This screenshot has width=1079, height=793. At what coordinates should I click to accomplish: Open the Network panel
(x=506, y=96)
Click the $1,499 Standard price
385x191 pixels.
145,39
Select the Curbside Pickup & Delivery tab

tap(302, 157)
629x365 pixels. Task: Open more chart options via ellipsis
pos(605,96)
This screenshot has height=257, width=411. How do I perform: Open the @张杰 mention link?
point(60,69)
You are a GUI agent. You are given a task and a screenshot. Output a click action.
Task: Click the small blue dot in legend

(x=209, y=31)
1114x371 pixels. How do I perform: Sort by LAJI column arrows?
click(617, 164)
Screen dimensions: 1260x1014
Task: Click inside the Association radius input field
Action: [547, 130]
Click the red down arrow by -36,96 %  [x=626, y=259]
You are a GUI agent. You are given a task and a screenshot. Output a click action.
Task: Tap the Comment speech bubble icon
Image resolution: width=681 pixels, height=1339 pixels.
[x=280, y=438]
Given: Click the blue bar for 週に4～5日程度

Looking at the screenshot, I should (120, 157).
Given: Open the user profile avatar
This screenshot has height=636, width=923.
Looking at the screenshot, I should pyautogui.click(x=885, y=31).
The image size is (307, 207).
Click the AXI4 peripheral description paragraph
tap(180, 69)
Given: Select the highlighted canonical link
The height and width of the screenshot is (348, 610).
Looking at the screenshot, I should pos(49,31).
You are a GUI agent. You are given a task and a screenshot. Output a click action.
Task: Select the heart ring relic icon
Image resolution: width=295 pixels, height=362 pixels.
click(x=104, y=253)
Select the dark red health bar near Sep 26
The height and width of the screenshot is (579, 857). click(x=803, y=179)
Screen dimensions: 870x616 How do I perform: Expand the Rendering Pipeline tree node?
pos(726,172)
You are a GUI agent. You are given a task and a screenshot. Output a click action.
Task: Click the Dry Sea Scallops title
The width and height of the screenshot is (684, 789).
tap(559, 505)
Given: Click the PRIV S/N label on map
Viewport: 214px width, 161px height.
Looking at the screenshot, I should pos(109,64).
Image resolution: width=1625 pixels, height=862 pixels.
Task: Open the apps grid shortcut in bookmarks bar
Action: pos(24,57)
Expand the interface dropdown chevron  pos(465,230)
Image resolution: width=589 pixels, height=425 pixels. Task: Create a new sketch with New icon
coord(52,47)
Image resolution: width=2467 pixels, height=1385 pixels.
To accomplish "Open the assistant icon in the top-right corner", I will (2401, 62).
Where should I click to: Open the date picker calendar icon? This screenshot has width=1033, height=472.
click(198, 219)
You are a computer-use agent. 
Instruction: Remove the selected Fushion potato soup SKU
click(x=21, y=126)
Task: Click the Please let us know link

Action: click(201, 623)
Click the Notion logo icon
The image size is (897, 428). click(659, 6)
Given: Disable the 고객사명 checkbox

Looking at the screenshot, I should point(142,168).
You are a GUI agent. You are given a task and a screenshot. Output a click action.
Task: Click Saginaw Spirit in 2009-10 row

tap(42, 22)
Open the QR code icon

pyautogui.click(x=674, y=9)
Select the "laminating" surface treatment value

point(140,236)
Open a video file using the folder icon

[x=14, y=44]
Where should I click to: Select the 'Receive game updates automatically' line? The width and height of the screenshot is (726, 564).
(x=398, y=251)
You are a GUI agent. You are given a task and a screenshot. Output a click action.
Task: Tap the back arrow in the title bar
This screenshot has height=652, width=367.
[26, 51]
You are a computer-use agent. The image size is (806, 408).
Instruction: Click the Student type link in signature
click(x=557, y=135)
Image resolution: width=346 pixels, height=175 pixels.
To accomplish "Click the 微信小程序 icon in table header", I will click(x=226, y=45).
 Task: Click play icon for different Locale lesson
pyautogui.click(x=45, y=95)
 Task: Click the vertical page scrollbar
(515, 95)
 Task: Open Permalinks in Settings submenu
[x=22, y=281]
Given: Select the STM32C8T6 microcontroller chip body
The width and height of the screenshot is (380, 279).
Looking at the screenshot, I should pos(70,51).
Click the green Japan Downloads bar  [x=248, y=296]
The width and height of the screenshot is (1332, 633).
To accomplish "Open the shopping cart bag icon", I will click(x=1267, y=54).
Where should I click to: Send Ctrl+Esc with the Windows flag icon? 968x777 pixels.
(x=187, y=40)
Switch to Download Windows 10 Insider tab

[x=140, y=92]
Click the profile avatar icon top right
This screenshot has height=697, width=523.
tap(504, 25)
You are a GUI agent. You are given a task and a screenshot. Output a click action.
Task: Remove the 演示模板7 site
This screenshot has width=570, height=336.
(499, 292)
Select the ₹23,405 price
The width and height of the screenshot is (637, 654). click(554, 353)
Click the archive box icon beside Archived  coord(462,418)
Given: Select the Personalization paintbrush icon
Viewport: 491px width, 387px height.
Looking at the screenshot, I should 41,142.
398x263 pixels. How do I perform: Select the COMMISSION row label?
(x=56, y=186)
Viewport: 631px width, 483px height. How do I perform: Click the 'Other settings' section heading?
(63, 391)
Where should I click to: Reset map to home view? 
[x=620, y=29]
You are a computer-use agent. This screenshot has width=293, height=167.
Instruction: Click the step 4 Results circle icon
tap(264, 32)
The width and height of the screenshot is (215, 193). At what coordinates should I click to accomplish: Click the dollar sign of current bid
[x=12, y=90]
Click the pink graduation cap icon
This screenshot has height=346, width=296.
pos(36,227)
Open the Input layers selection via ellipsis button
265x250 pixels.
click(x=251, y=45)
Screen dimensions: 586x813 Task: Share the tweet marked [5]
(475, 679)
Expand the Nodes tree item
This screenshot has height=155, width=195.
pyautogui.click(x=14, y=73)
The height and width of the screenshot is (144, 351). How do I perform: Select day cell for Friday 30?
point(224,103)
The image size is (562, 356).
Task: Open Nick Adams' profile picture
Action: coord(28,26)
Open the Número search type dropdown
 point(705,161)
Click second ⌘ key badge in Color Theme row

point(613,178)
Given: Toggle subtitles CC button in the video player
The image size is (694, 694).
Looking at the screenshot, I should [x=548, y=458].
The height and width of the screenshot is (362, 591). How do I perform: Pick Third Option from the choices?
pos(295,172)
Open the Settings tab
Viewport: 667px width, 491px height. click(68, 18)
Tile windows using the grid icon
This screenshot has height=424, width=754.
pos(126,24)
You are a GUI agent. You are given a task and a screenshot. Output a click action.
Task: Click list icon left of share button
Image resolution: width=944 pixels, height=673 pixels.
········
-- PROBLEM --
Throughout the listing above, count the lines where the word "computer" appears, then reply with that count and no other words.

-- WRITTEN SOLUTION --
3